* _Source document_:
****************************************

OK let me restate my forum and im sorry if I offenced anyone I didn't mean to   I am not saying that American soldiers were bums or criminals off the street. However I saw on the news that people who were drafted into the army were people from small towns you never heard of and I'm not saying Canadians are people who are nice and Americans are bad. Once again im sorry for my incorrect choice of words and I hope you take it as a misunderstanding. As for the criminal record I have heard it from many people about it. My RSM told us about that member who was arrested for spraying hairspray in a cadet's eyes. He cannot join the reserves now. But he is applying for Commissionaire (is that spelled right? Please correct me). When I talked about FMJ I don't think that they really did yell at their charges or swore at them during training. I meant that those MOVIES show things that didn't really happen. Once again I am very sorry for the offense I may have caused and I didn't mean to hurt anyone.


----------



## sgt_mandal (19 Feb 2005)

kincanucks said:
			
		

> Probably start by putting more adults in charge instead of letting kids look after kids.



I'm sorry sir, but what do you mean by this? Are you saying that being a cadet means that you are automatically a "kid"? As cadets we are taught to be mature and professional at all times. 



			
				GGHG_Cadet said:
			
		

> Does anybody have any ideas to get these cadets to stop thinking the way the do? So hopefully next time i won't have to deal with any near hypothemic cadets.



What I've always done whenever we are out in the bush or out where its cold, is if I see a cadet with their jacket unzipped, I tell them to zip it up, If they are not wearing their hats and gloves, I tell them to put those on aswel. 

You must always watch your cadets. If you see something you don't like fix it right away. You had said that you "noticed a couple who didn't say anything the whole night". This would have been a clue to check in with them and see how they were doing. I know the rest of that sentence went on to say they "were shivering like mad" but, I just extracted the first part to show you that you did notice them before they started shivering, right? As you had also stated, they were wearing only their combats, with no jackets. At this point I would have stopped them from playing and told them to get their jackets if they wished to continue. 

Something like this happened a while ago on one of our bush weekends. A cadet was cold because the jacket he was wearing, although it looked quite warm, it wasn't. he also didn't have gloves or a hat. That night, during dinner, me and another Sgt noticed him shivering in teh back of them mod tent. We immediately went to notify they officers who issued him a parka (we had about 20 of them to issue out as needed), hat, and gloves. needless to say, he warmed right up and started participating once again.


----------



## Ex-Dragoon (19 Feb 2005)

Apology accepted cursed...btw there is a spell check function on the bottom of your posting window so there is no need to ask us if words are spelled correctly. Word of advice....don't go on what others tell you, listen to what they say and do your own research. What they say and what you might find out on your own might be really far apart.


----------



## GGHG_Cadet (19 Feb 2005)

> You must always watch your cadets. If you see something you don't like fix it right away. You had said that you "noticed a couple who didn't say anything the whole night". This would have been a clue to check in with them and see how they were doing. I know the rest of that sentence went on to say they "were shivering like mad" but, I just extracted the first part to show you that you did notice them before they started shivering, right? As you had also stated, they were wearing only their combats, with no jackets. At this point I would have stopped them from playing and told them to get their jackets if they wished to continue.

****************************************

* _Problems_:
1. Reproduce the passage of the cadet forum thread from "Apology accepted cursed...btw" up to and including "GGHG_Cadet (19 Feb 2005)".
2. List the usernames that appear in the post headings of the cadet forum thread, each with the date shown beside it.
3. Supply the text that follows the final sentence of the cadet forum thread.

****************************************

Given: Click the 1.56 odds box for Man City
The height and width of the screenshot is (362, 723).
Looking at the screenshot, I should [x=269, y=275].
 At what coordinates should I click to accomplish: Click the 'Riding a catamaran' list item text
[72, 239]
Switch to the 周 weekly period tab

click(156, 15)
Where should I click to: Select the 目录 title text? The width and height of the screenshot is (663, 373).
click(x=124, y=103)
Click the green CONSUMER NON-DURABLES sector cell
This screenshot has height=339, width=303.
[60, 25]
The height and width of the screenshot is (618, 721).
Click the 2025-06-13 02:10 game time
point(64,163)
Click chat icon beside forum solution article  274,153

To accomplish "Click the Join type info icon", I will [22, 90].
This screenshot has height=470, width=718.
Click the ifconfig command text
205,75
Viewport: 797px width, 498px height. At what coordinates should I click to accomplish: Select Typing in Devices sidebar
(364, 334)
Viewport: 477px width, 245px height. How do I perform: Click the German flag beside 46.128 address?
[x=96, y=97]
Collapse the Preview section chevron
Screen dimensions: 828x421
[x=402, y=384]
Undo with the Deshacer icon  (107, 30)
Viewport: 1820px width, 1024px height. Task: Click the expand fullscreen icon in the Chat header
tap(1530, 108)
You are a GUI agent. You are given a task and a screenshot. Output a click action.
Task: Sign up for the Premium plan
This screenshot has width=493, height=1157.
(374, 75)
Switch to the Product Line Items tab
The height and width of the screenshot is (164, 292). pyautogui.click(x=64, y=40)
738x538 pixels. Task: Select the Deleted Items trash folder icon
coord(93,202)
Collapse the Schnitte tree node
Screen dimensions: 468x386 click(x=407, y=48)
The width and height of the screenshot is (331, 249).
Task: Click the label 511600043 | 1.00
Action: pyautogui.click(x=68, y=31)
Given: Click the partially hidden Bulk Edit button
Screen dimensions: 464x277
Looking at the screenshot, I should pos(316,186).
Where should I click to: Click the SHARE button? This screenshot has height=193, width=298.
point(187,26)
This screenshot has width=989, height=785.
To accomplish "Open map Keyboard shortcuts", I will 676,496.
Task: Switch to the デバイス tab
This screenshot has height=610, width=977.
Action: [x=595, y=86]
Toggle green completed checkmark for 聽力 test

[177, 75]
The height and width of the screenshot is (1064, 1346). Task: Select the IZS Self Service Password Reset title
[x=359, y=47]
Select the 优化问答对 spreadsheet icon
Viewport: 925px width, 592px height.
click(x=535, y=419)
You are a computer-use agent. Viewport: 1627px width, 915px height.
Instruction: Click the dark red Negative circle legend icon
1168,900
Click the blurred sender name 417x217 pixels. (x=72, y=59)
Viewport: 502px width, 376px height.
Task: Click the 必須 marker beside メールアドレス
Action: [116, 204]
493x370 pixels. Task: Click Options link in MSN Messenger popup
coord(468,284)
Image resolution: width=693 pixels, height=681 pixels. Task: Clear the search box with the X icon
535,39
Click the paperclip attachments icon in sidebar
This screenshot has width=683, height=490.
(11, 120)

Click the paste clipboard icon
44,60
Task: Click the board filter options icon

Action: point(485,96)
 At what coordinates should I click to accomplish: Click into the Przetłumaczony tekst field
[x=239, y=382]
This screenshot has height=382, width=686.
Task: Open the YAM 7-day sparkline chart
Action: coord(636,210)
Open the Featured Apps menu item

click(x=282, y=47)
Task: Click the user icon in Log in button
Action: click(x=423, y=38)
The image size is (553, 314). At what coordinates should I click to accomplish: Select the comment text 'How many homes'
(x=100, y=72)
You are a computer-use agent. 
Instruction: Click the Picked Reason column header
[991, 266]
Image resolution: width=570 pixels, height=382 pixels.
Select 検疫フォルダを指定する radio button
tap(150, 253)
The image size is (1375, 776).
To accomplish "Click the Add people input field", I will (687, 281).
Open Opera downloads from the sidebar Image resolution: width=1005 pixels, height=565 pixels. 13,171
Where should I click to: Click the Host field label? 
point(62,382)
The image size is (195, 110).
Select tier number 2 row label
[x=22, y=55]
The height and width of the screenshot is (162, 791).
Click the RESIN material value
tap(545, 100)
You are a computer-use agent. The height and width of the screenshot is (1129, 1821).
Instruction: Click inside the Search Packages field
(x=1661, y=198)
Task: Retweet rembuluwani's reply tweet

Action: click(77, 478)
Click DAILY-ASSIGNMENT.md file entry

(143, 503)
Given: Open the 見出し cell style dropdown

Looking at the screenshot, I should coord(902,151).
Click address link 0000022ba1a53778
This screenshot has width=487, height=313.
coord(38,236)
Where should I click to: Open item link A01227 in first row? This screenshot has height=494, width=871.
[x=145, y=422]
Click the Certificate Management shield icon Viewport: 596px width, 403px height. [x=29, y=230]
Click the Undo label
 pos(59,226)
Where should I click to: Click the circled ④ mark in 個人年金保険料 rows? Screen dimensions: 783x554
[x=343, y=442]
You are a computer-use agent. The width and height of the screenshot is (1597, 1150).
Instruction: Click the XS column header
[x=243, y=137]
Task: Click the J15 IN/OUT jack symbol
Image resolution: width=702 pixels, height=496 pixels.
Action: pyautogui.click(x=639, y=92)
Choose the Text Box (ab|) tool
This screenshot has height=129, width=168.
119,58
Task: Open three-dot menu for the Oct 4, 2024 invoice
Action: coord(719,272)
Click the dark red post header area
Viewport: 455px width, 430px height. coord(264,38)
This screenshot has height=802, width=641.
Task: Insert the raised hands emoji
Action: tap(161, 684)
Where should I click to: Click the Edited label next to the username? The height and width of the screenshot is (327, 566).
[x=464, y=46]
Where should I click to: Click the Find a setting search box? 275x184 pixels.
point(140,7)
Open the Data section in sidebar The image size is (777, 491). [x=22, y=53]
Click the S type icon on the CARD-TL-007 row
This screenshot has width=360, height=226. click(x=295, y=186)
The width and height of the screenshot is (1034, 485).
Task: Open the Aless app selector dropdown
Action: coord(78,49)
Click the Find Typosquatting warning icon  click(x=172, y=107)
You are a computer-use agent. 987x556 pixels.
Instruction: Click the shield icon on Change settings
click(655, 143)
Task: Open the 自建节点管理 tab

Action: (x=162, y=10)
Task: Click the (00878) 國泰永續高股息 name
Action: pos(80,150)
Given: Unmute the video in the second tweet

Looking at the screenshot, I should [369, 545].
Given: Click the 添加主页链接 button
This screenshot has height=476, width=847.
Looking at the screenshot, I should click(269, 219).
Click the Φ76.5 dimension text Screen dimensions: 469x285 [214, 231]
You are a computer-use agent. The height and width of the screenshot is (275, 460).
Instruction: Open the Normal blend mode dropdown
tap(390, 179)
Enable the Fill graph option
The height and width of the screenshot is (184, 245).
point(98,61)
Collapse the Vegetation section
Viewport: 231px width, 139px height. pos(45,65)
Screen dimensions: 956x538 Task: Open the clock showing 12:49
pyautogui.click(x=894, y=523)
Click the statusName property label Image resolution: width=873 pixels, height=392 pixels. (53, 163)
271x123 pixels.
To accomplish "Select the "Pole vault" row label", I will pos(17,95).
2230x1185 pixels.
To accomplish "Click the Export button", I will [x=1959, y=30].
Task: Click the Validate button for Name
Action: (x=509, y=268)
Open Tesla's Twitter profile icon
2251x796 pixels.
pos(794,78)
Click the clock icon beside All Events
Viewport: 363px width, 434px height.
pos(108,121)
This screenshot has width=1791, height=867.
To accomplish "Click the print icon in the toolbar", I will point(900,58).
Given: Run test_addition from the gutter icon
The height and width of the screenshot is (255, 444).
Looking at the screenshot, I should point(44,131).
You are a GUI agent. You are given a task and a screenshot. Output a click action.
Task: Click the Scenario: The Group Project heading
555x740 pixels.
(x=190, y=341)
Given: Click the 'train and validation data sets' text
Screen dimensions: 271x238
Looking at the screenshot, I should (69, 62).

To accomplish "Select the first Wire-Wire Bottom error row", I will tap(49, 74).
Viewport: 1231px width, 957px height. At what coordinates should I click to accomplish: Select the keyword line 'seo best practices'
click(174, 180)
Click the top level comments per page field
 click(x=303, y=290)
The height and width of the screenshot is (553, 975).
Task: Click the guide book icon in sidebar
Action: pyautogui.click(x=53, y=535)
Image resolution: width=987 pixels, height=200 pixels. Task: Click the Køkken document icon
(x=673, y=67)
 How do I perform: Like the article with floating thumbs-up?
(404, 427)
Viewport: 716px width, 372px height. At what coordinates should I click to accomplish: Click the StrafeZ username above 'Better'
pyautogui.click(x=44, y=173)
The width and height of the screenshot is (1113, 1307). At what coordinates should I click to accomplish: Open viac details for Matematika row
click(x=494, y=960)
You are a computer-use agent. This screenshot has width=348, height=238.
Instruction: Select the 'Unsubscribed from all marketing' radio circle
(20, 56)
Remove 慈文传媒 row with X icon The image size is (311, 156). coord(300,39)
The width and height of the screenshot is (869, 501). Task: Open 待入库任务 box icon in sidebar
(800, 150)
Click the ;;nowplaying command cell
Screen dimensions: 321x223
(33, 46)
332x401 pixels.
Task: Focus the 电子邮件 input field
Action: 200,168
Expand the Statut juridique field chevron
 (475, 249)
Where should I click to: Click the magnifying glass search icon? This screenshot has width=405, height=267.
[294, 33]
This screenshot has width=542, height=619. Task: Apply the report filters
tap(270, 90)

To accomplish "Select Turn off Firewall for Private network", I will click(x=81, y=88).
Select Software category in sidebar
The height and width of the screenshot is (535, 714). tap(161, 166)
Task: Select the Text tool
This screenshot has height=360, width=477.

****************************************

* _Task answers_:
1.
Apology accepted cursed...btw there is a spell check function on the bottom of your posting window so there is no need to ask us if words are spelled correctly. Word of advice....don't go on what others tell you, listen to what they say and do your own research. What they say and what you might find out on your own might be really far apart.


----------



## GGHG_Cadet (19 Feb 2005)

2.
sgt_mandal (19 Feb 2005)
Ex-Dragoon (19 Feb 2005)
GGHG_Cadet (19 Feb 2005)

3.
I did check to see if they were alright and they kept saying they were so I thought they were. I did not see any cadets before they hiked to the forest as I was already there setting up. If I had I would have issued them something from stores.

I guess everyone learned a valuable lesson that night, for me it's always inspect cadets before they go into the bush and for those cadets who were cold hats,gloves and jackets are a must on bush nights.


----------



## sgt_mandal (19 Feb 2005)

And another thing to remember, whenever you are in the bush, no matter where you are, it WILL always get colder. You may know that, but maybe a lot of your subordinates might not. That might be a good message to pass along to them for ur next ex.


----------



## condor888000 (19 Feb 2005)

Also, a good idea is to make sure that everyone is dressed for the worst. Pass that on to other seniors as well so that even if you aren't there it will get done.


----------



## kincanucks (19 Feb 2005)

_I'm sorry sir, but what do you mean by this? Are you saying that being a cadet means that you are automatically a "kid"? As cadets we are taught to be mature and professional at all times. _ 

Yes that is exactly what I am saying.  You can't be taught to be mature.  Professional? And that happens all the time doesn't it?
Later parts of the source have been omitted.